We next quantified the amplitude of LTP, an important physiological characteristic of synaptic plasticity. Interestingly, the mean LTP amplitude for GFP+ DGCs at 1 mpi was significantly larger than that of GFP mature DGCs (Figure 1E). GFP+ DGCs at 4 mpi, however, exhibited very similar LTP amplitude to that of mature DGCs (Figure 1E). Taken together, these results demonstrate that adult-born DGCs transiently exhibit enhanced synaptic plasticity, as reflected by both an increase in the LTP amplitude and a decrease in the LTP induction threshold.

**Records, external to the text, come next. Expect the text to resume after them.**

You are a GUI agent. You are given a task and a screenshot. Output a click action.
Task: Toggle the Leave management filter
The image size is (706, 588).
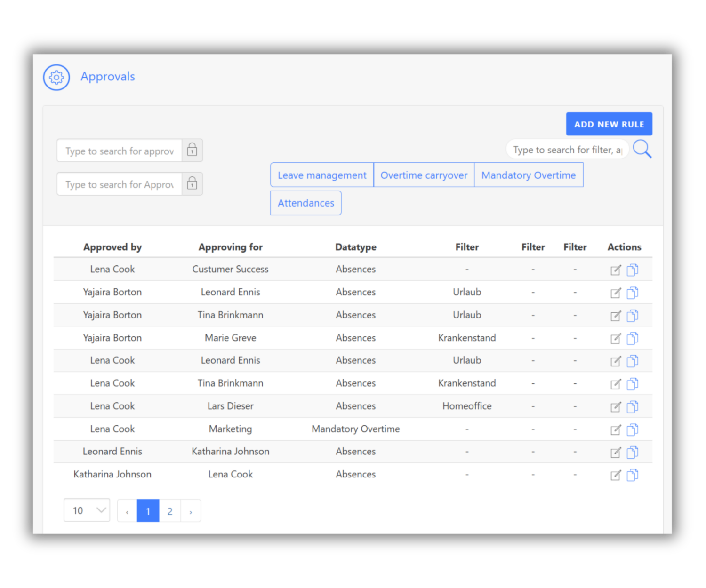coord(321,175)
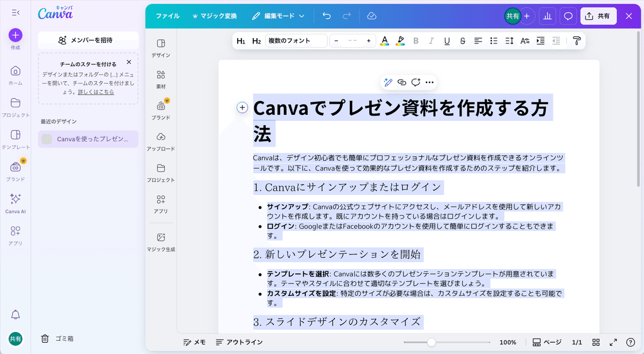Image resolution: width=644 pixels, height=354 pixels.
Task: Open the comments icon in the top bar
Action: coord(568,16)
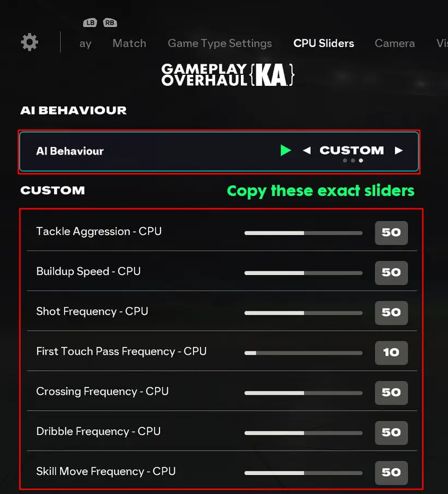Click First Touch Pass Frequency slider
Viewport: 448px width, 494px height.
click(x=303, y=353)
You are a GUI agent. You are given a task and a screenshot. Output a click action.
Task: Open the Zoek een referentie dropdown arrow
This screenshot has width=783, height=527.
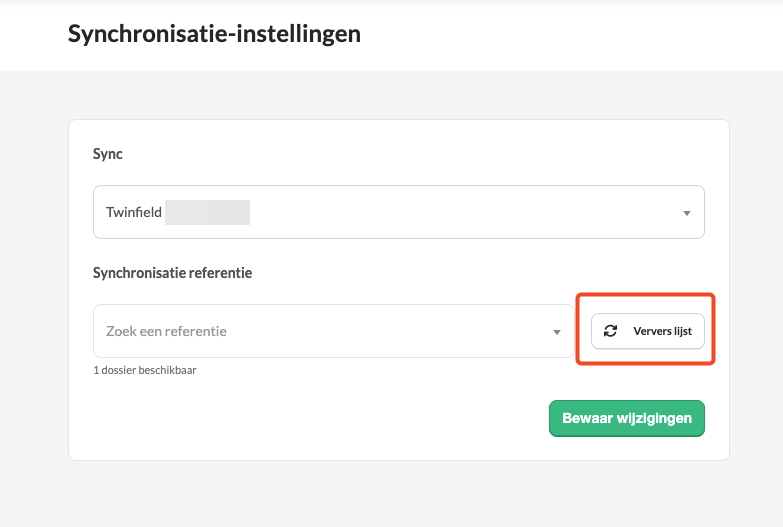(557, 332)
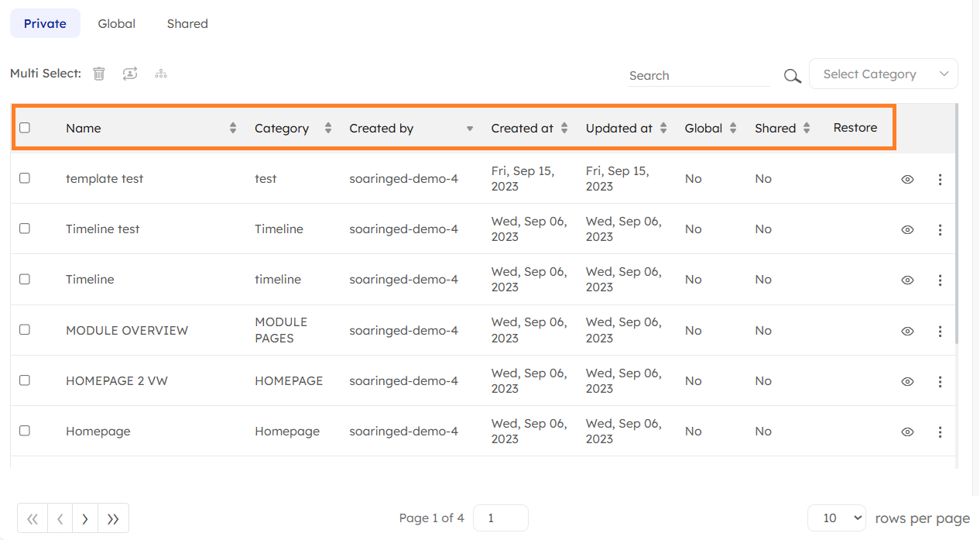Screen dimensions: 980x540
Task: Click the multi-select category hierarchy icon
Action: click(161, 74)
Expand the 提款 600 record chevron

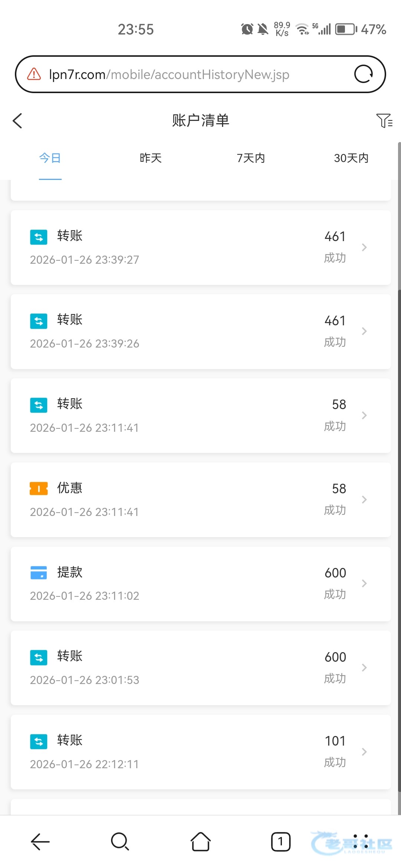click(x=364, y=583)
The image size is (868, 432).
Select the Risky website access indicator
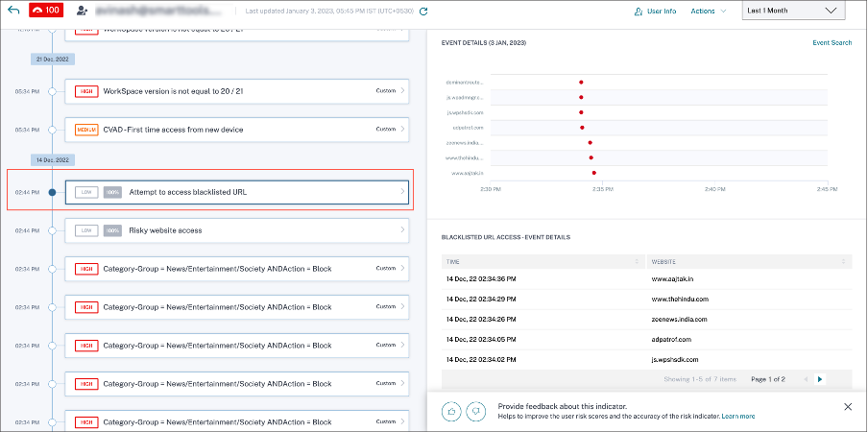[x=237, y=230]
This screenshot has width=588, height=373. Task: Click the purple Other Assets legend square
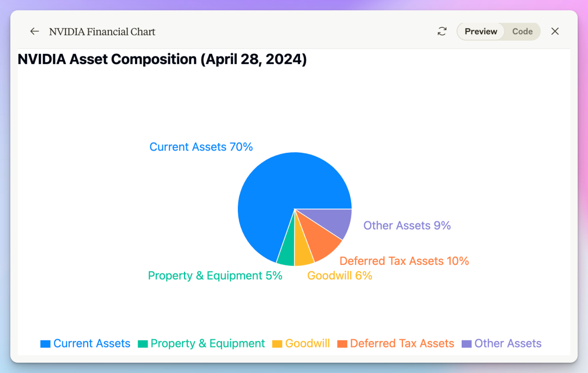click(x=467, y=344)
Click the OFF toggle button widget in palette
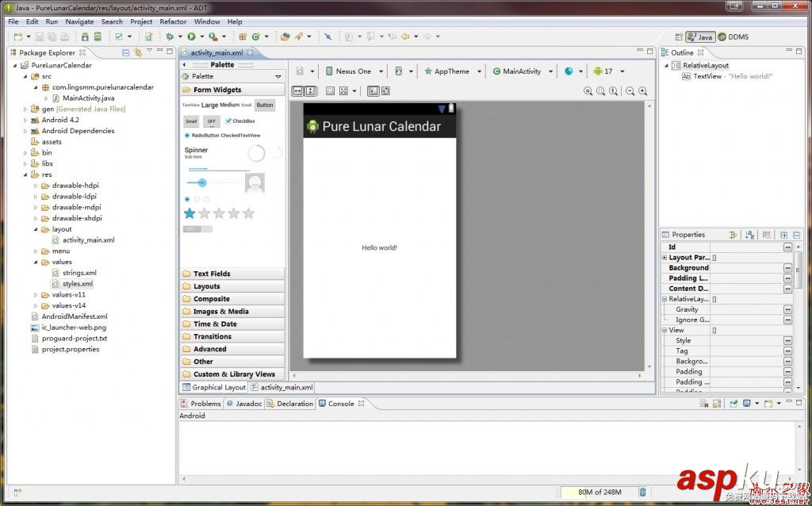The height and width of the screenshot is (506, 812). click(x=211, y=121)
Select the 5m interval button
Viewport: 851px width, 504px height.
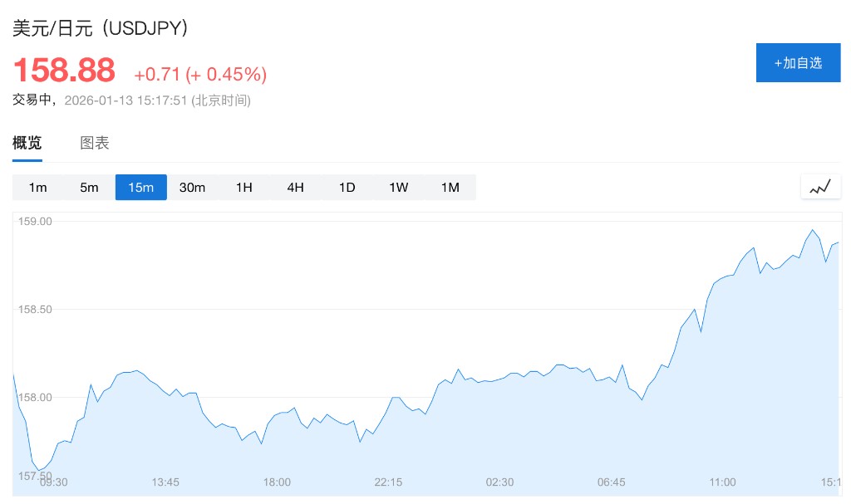click(90, 188)
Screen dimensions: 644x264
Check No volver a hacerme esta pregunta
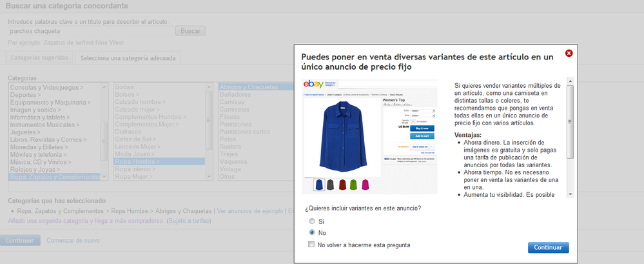[313, 245]
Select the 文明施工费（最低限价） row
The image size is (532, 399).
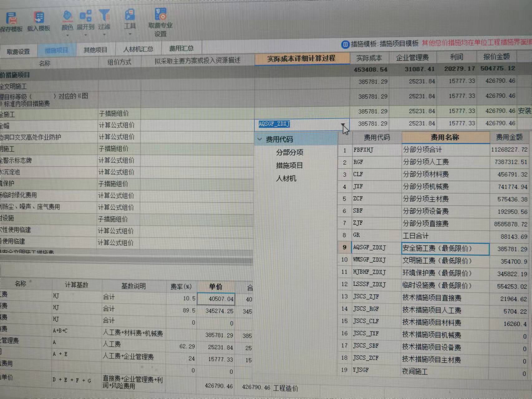437,261
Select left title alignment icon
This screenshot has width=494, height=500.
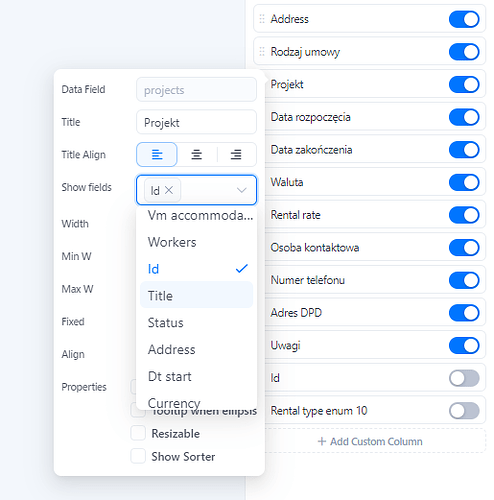click(x=157, y=155)
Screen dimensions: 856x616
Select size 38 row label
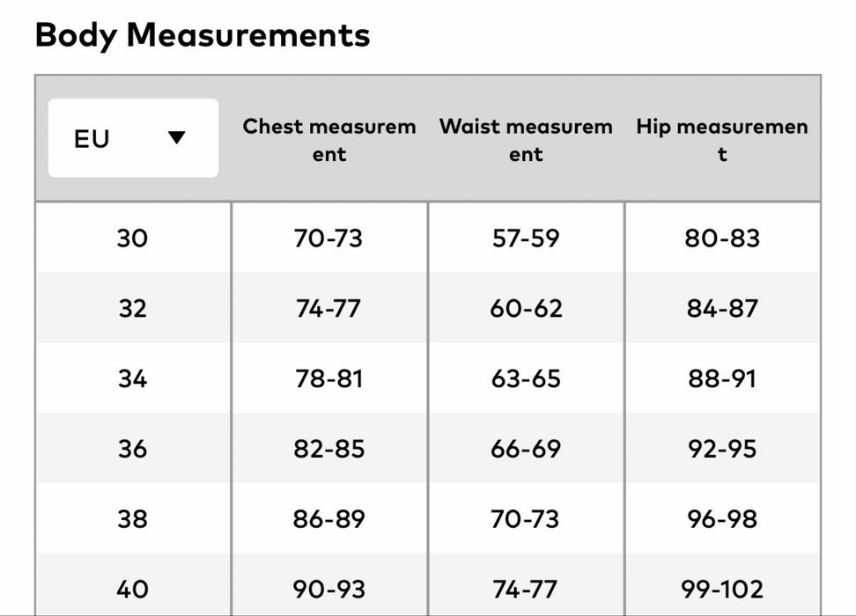(132, 518)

A critical period for enhanced synaptic plasticity of adult-born neurons

To determine the precise window when adult-born DGCs exhibit enhanced synaptic plasticity, we systematically examined LTP from GFP+ DGCs of different cell ages using the same TBS paradigm. At 0.5 mpi and 0.75 mpi, all GFP+ DGCs recorded that had glutamatergic synaptic inputs exhibited significant LTP (Figure 1D), consistent with previous finding of a lower threshold for LTP induction in these immature neurons (Schmidt-Hieber et al., 2004; Wang et al., 2000). The LTP amplitude for GFP+ DGCs at 0.5 mpi and 0.75 mpi, however, was smaller in comparison with a selected population of GFP mature DGCs that exhibited significant LTP (See Figure S3). When all cells were included, regardless of whether significant LTP was induced, the mean LTP amplitude for GFP+ DGCs during this period was comparable to that of mature DGCs (Figure 1E). Similarly, the LTP amplitude of GFP+ DGCs older than 1.75 mpi was also comparable to those of mature DGCs (Figure 1E). In contrast, almost all GFP+ DGCs at 1 mpi and 1.5 mpi exhibited significant LTP (Figure S3) with much larger amplitudes than those of mature DGCs and than those of adult-born neurons at all other stages examined (Figure 1E). Taken together, our systematic analysis identified a critical window between 1 and 1.5 months of the cell age when adult-born neurons exhibit enhanced synaptic plasticity. Interestingly, a high level of anatomical plasticity has also been observed for adult-born neurons during the same period (Zhao et al., 2006). This is reminiscent of the classic early postnatal critical period in which enhanced synaptic plasticity is associated with a large magnitude of structural modification and consolidation (Hensch, 2004).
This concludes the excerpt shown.